SELECT COUNT(*), COUNT(DISTINCT slot_id),
       COUNT(DISTINCT company_id), COUNT(DISTINCT location_id)
FROM tmp_valid_slots;
-- Result: 50746 | 50746 | 69 | 384

SELECT COUNT(*) FROM (
  SELECT DISTINCT company_id, location_id, starts_at, ends_at FROM tmp_valid_slots
) x;
-- Result: 5648

A different shape was also tested using EXISTS instead of JOIN to slot_user/payments — but it timed out under the harness's interactive limits. The temp-table approach above is materially independent of the executor's SELECT DISTINCT join-chain query and produced the same row counts.

The 5,648 distinct band keys, 69 distinct companies, 384 distinct locations, and 50,746 total slot rows match the executor's numbers exactly.

CSV integrity

Row count: 50,747 file lines; 1 header + 50,746 data rows. ✓
Header: company_id,company_name,location_id,location_name,starts_at,ends_at,hourly_rate — exactly matches the spec. ✓
Malformed rows: 0. All 50,746 rows have exactly 7 fields when parsed with the Python csv module.
Hourly-rate parsing: every row's hourly_rate is a valid float.

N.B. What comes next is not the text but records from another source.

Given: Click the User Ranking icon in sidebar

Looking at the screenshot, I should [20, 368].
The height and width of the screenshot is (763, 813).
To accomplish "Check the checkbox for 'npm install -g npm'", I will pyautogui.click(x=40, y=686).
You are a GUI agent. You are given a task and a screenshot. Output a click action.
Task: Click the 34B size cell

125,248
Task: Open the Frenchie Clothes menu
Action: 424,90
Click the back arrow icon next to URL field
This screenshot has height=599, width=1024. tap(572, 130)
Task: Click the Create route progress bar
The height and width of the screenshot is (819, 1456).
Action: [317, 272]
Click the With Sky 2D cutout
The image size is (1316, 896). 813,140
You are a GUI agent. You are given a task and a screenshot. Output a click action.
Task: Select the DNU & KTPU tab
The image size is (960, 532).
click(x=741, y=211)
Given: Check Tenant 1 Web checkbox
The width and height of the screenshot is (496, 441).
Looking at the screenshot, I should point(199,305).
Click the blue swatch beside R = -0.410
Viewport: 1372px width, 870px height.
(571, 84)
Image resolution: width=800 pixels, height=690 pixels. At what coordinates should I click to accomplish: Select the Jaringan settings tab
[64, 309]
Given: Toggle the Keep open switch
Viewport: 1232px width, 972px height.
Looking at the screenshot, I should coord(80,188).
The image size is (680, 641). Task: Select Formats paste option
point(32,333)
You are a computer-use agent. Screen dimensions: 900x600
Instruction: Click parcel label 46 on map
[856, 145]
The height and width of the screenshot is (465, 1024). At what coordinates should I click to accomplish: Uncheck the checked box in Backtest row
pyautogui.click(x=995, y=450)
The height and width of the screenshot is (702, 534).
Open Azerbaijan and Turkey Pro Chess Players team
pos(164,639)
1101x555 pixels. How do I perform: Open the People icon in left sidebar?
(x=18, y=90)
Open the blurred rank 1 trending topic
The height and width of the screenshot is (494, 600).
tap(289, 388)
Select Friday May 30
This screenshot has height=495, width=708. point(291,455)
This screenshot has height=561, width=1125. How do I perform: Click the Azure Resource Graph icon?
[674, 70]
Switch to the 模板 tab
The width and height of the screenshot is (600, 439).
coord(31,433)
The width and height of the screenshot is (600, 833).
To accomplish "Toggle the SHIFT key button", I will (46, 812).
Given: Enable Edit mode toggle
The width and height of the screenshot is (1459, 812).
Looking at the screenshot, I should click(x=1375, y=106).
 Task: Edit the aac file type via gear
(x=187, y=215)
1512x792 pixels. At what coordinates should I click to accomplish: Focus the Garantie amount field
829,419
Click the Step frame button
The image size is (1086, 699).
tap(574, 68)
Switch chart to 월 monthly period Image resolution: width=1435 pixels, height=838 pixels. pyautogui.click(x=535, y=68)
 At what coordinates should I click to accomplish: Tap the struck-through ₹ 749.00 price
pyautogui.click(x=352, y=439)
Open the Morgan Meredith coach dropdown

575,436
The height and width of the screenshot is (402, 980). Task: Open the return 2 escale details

No zero-rate rows (executor's note 5 is incorrect on this point — there are zero).
Quoting: company names like "NTUC Fairprice Co-operative Ltd Supermarkets (Central)" (no embedded commas) are unquoted; "Four Points by Sheraton Singapore, Riverview" is correctly quoted with embedded commas escaped. csv.QUOTE_MINIMAL is applied. ✓
Set match against DB: the set of distinct (company_id, location_id, starts_at, ends_at, hourly_rate) tuples in the CSV (7,286) is identical to the set computed by running the same SELECT DISTINCT directly on the DB (7,286). No spurious or missing tuples.
Midnight-wrap rows: 1,971 rows have ends_at < starts_at (overnight shifts). Consistent with the new spec's "midnight wrap is allowed".
Row-count vs distinct-key inflation: 50,746 rows / 5,648 distinct keys = ~9.0 slots per band on average. The duplication is the desired one-row-per-slot shape (used for downstream counting).

Spot checks

Five rows sampled with random.seed(42). For each, the band shape was queried against the DB and the slot count compared with the CSV occurrence count.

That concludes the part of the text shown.